"What horrible days these are! It would not be any more dangerous to travel in a hostile country."
"Oh, Kervan, if you could see the ravages of the conquest! Ruins everywhere, fresh and old ones. Our former Gallic roads and highways, so beautifully wide and carefully kept, with their relays of post horses and inns, are now all wild and heaps of ruins. Communication, once so easy from one end of Gaul to the other, is now wholly broken up. In one place the road breaks off because it crosses over the domain of some Frankish seigneur or of some abbey; at another place the bridges have been broken down by some armed band, that, being closely pursued, sought to protect its retreat. Thus we were compelled to make wide detours in order to arrive at our journey's end. Several nights were spent on the open fields. We were at times compelled to fell trees near the banks of a river and build a raft to effect a crossing, there being none other practicable.
"Upon my arrival in Tours, I learned that King Clotaire was there gathering troops in order to march in person against his son Chram, who had just crossed Touraine and was moving in the direction of the frontiers of Brittany. I thought the chances favorable to finish my journey in safety. I followed in the wake of the royal troops, which consisted of leudes and soldiers, the latter of whom were furnished to the King by the beneficiary seigneurs, and also of impressed colonists. When the King's army put itself in march, I followed. Alas, Kervan! The enemy's forces themselves could not have been more merciless towards the people than were the royal troops. Upon their arrival in a town the Franks would drive the residents from their houses, they would then take possession, consume the provisions, beat the men, outrage the women, and destroy everything that they could not carry with them. Clotaire joined his troops with his bodyguard at Nantes. It was there that I saw the monster for the first time. He wore a long blood-colored dalmatica embroidered in gold; over the costly vestment he had a hooded fur jacket, with the hood half drawn over his forehead. From under his coif his eyes glistened like those of a wild cat. The King's cadaverous visage was set in long locks of grey hair that reached almost to his waist. He rode a large war steed, black of coat and caparisoned in red. At his left rode his constable; at his right the bishop of Nantes.
"Being left with only a few troops, Chram had fled before the superior forces of his father. His plan was to enter Brittany. But he found Kando on guard at the frontier."
"Kando is one of the bravest and alertest warriors of Armorica."
"Accompanied by his worthy friend Spatachair—the Lion of Poitiers, the renegade Gaul of whom mention is made in the written narrative that I delivered to you, died insane—Chram proceeded to Kando's camp and proposed to him that he join his Breton troops to the Franks in order to make head against his father, Clotaire.
" 'I am always delighted to see the Franks cutting one another's throats,' Kando answered Chram; 'nevertheless the horror that your parricidal projects inspire me with is such that, although your father himself is a monster after your own kind, I refuse to enter into any alliance with you. My own troops are enough to fight Clotaire if he should take it into his head to invade our territory, which, until now no Frank has attempted with impunity.'
"Feeling at least certain of Kando's neutrality, but nevertheless crowded into a corner at the frontier of Armorica, Chram now stood at bay and prepared for a desperate combat on the morrow. He imagined that if the worst were to befall him, his escape would in any event be certain, seeing that he had taken the precaution of keeping a vessel ready to embark in near the little port of Croisik.
"I had arrived safely at the boundary of Brittany; I cared little for the issue of the impending battle. I had met two Bretons by accident near Nantes. The two Armoricans were bound for Vannes. From that city to the sacred stones of Karnak I knew the distance was short. We three departed before sunrise on the morning of the battle that Clotaire was to deliver against his son. In order to shorten our route and also to avoid finding ourselves entangled in the pending melee, we walked to the seashore intending to proceed to the bay of Morbihan.
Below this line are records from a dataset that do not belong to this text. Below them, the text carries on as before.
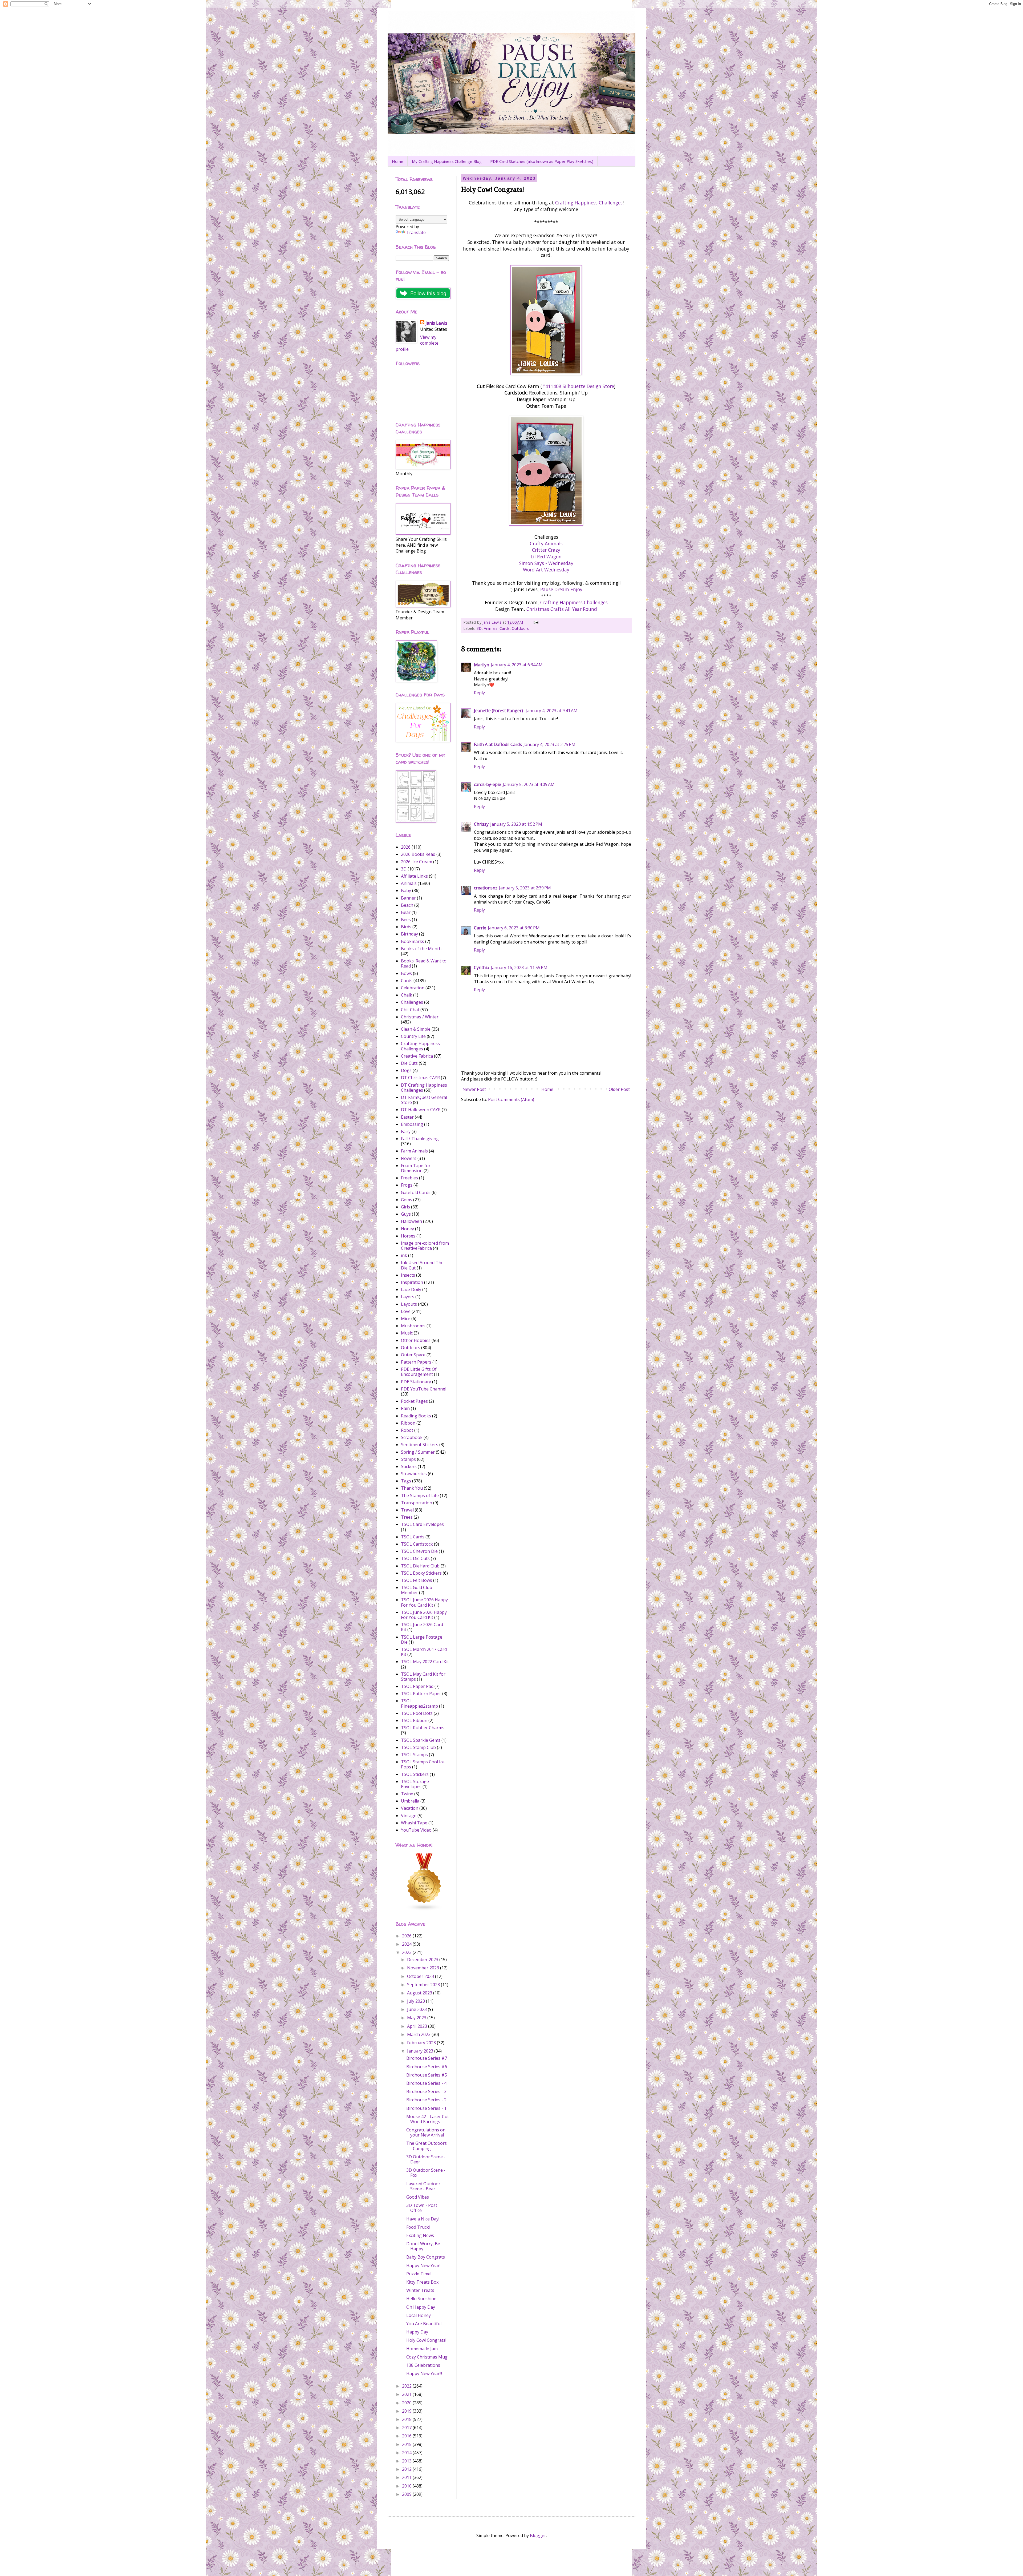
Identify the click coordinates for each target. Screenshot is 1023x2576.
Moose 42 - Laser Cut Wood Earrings (427, 2119)
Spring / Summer (418, 1452)
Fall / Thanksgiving (420, 1139)
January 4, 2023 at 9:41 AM (552, 710)
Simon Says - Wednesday (546, 563)
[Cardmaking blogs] (424, 1909)
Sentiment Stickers (419, 1445)
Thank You (412, 1488)
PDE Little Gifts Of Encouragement (419, 1371)
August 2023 (420, 1993)
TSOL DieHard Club (420, 1566)
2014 (407, 2453)
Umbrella (410, 1801)
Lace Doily (411, 1289)
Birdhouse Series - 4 (426, 2083)
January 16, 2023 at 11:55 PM (519, 967)
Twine (407, 1794)
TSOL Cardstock (417, 1544)
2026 (406, 847)
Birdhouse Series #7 (426, 2058)
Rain (405, 1408)
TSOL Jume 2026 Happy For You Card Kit (424, 1602)
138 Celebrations (423, 2365)
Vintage (408, 1816)
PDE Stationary (416, 1382)
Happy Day (417, 2332)
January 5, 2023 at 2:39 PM (525, 888)
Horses (408, 1236)
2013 (407, 2461)
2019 (407, 2411)
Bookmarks (412, 941)
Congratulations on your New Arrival (425, 2132)
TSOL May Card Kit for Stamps (423, 1676)
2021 (407, 2394)
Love (406, 1311)
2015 (407, 2444)
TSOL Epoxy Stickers (421, 1573)
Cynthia (481, 967)
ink (404, 1255)
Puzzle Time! (418, 2274)
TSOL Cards (412, 1537)
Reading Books (416, 1416)
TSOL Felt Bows (416, 1580)
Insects (408, 1275)
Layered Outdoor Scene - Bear (423, 2186)
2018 (407, 2419)
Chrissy (481, 824)
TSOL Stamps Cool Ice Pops (423, 1764)
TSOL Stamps (414, 1754)
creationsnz (485, 888)
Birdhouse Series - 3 (426, 2091)
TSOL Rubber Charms (422, 1728)
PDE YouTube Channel (423, 1389)
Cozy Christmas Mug (427, 2357)
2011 (407, 2477)
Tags (406, 1481)
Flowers (408, 1158)
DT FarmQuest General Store (424, 1099)
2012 (407, 2469)
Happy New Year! (423, 2265)
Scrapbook (412, 1437)
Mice (405, 1318)
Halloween (411, 1221)
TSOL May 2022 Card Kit (425, 1661)
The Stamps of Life (420, 1495)
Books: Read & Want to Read (423, 963)
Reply (479, 693)
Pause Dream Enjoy (561, 589)
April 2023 (417, 2026)
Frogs (406, 1185)
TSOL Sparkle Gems (420, 1740)
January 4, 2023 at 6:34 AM (517, 665)
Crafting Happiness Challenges (589, 202)
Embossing (412, 1124)
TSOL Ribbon (414, 1720)
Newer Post (474, 1089)
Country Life (413, 1036)
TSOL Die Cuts (415, 1558)
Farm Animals (414, 1151)
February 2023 (422, 2043)
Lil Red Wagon (546, 556)
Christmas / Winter (420, 1017)
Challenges (412, 1002)
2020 (407, 2403)
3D (479, 628)
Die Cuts (409, 1063)
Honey (407, 1229)
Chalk (406, 995)
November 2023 (423, 1968)
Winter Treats (420, 2290)
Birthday (409, 934)
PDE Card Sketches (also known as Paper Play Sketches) (541, 161)
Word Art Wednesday (546, 569)
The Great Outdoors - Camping (426, 2145)
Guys (406, 1214)
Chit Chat (410, 1010)
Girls (405, 1207)
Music (407, 1333)
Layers (407, 1297)
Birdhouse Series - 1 (426, 2108)
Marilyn (481, 665)
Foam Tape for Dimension (416, 1168)
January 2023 (420, 2051)
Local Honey (418, 2315)
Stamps (408, 1459)
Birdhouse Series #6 (426, 2067)
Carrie (480, 928)
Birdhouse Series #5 (426, 2075)
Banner (408, 898)
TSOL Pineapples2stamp (419, 1703)
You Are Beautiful (423, 2324)
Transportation (416, 1503)
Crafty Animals (546, 543)
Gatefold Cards (416, 1192)
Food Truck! (418, 2227)
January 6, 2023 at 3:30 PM (514, 928)
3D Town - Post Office (421, 2207)
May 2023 (417, 2018)
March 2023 (419, 2034)
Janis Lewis (436, 323)
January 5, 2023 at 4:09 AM (529, 784)
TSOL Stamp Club (418, 1747)
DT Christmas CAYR (420, 1078)
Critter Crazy (546, 550)
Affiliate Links (414, 876)
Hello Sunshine (421, 2298)
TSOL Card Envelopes (422, 1524)
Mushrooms (413, 1326)
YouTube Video (416, 1830)
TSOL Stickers (415, 1774)
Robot (407, 1430)
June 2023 (417, 2009)
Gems (406, 1200)
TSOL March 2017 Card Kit (424, 1651)
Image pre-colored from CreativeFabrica (425, 1245)
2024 (407, 1944)
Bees (406, 919)
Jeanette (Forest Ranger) (499, 710)
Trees (407, 1517)
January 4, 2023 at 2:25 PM (549, 744)
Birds (406, 927)
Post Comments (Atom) (511, 1099)
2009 (407, 2494)
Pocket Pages (414, 1401)
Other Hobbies (416, 1340)
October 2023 (421, 1976)
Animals (490, 628)
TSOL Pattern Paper (421, 1693)
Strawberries (414, 1474)
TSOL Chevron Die (419, 1551)
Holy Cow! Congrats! (426, 2340)
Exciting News (420, 2235)
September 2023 (424, 1985)
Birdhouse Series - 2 (426, 2100)
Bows (406, 973)
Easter (407, 1117)
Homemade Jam (422, 2349)
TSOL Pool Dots (417, 1713)
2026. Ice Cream (416, 862)
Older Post (619, 1089)
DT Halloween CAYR (421, 1109)
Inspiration (412, 1282)
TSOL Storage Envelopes (415, 1784)
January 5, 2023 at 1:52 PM (516, 824)
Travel (407, 1510)
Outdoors (520, 628)
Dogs (406, 1070)
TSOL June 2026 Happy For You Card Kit (424, 1614)
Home (397, 161)
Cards (505, 628)
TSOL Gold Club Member (416, 1590)
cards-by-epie (487, 784)
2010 (407, 2486)
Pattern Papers (416, 1362)
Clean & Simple (416, 1029)
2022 (407, 2386)
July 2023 (416, 2001)
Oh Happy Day (420, 2307)
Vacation (409, 1808)
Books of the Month (421, 949)
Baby (406, 890)
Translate (416, 232)
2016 (407, 2436)
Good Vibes (417, 2197)
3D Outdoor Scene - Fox (425, 2172)
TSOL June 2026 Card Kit (422, 1627)
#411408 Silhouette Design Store (578, 386)
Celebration (412, 988)
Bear (406, 912)
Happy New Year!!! (424, 2373)
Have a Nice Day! (422, 2219)
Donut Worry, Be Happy (423, 2246)
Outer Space (413, 1355)
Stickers (409, 1466)
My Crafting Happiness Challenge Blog (447, 161)
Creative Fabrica (417, 1056)
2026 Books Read (418, 854)
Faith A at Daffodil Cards (498, 744)
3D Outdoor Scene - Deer (425, 2159)
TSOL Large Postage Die (421, 1639)
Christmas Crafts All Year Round (561, 609)
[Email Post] (535, 622)
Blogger (538, 2535)
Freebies (409, 1178)
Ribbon (408, 1423)
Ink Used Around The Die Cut (422, 1265)
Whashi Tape (414, 1823)
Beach (407, 905)
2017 (407, 2427)
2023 (407, 1952)
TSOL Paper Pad (417, 1686)
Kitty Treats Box (422, 2282)
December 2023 (423, 1959)
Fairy (406, 1131)
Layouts (409, 1304)
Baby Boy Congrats (425, 2257)
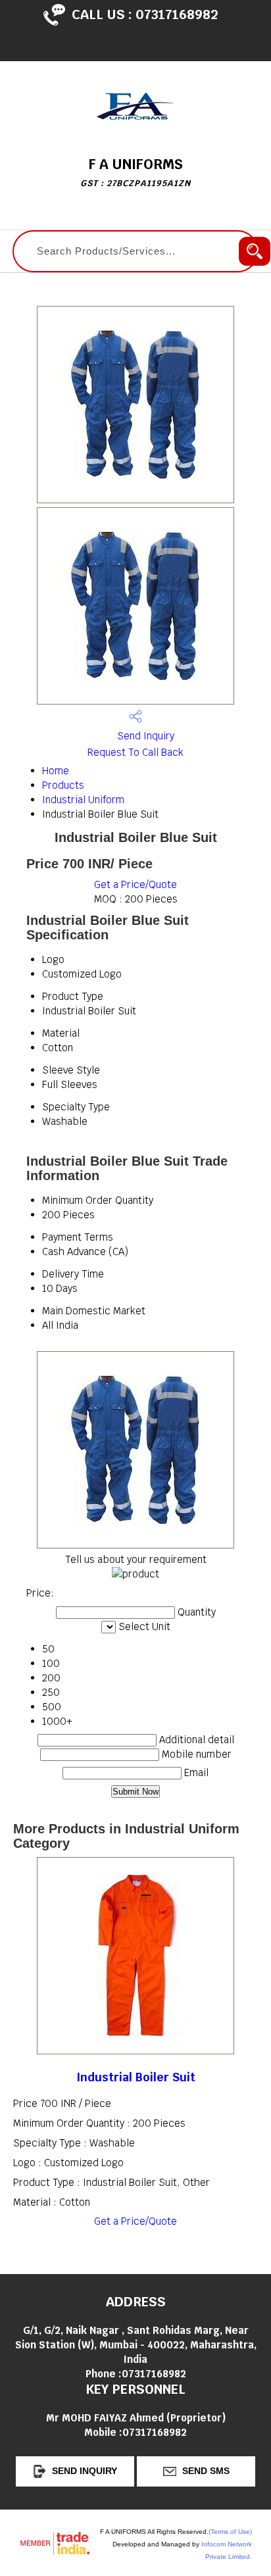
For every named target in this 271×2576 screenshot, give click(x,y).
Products (63, 785)
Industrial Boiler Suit (135, 2077)
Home (55, 770)
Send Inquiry (144, 736)
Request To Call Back (135, 752)
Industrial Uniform (83, 799)
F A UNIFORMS (135, 172)
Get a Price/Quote (135, 884)
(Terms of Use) (230, 2531)
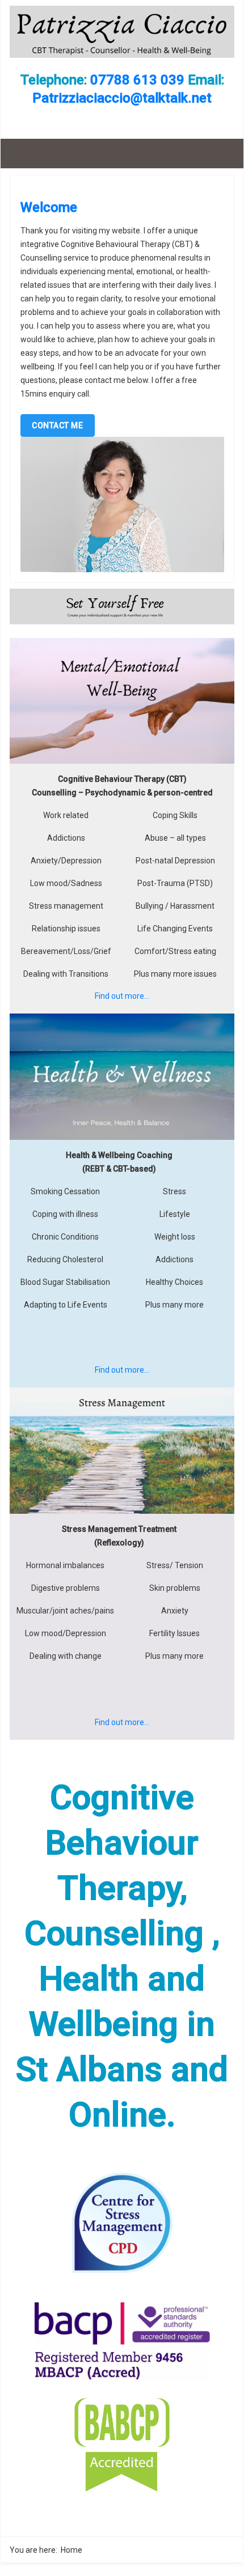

"We had walked a good portion of the day, and were skirting the shore in the neighborhood of the port of Croisik when we noticed a fisherman's hut raised against a projecting rock. We turned towards it, intending to rest a few hours, when, to my great astonishment I saw near the hut several traveling mules and richly caparisoned horses in charge of some slaves. Three of the animals, one of which was a palfrey, bore women's saddles."